India’s foreign exchange reserves saw a significant increase, despite a notable foreign investor pullout, ending the week of October 27 with a total of $586.111 billion, a surge of $2.579 billion according to the Reserve Bank of India (RBI). This considerable rise was largely attributed to the maturity and reversal of a $5 billion dollar-rupee swap agreement between RBI and various banks that had been in place for one-and-a-half years, resulting in a seamless transfer from banks’ accounts to RBI’s account.
The Indian rupee depreciated by 5 paise against the US dollar, closing Friday at an exchange rate of 83.29. Despite these dynamics and the foreign investor pullout of Rs 17,875 crore, stability in foreign currency assets was maintained through RBI’s regular spot interventions and fluctuations in asset values.
Meanwhile, on Friday, Pakistan’s forex market operated from 9 am to 5 pm setting fluctuating exchange rates for several currencies including USD, SAR, GBP, AED, and EUR. These rates not only influenced interbank transactions but also retail ones differently and set the tone for the next day’s opening rates.

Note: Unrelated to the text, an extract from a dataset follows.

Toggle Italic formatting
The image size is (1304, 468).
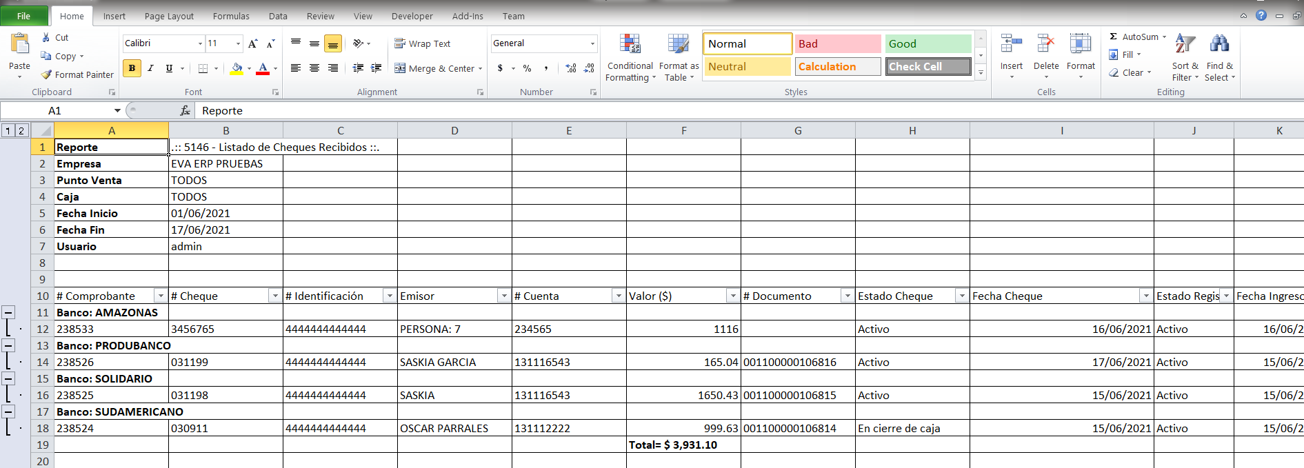[150, 68]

In relation to the Indian rupee, the Pakistani rupee concluded Friday with an exchange rate of 3.41. The fluctuations in exchange rates between these two neighboring nations are closely watched by traders and economists due to their interconnected economies.
In Indian stock market news, the benchmark Sensex rose by 0.44 percent or 283 points to close at 64,363.78 on Friday. The performance of this index often reflects investor sentiment towards the overall health of the Indian economy and can impact forex reserves and currency exchange rates.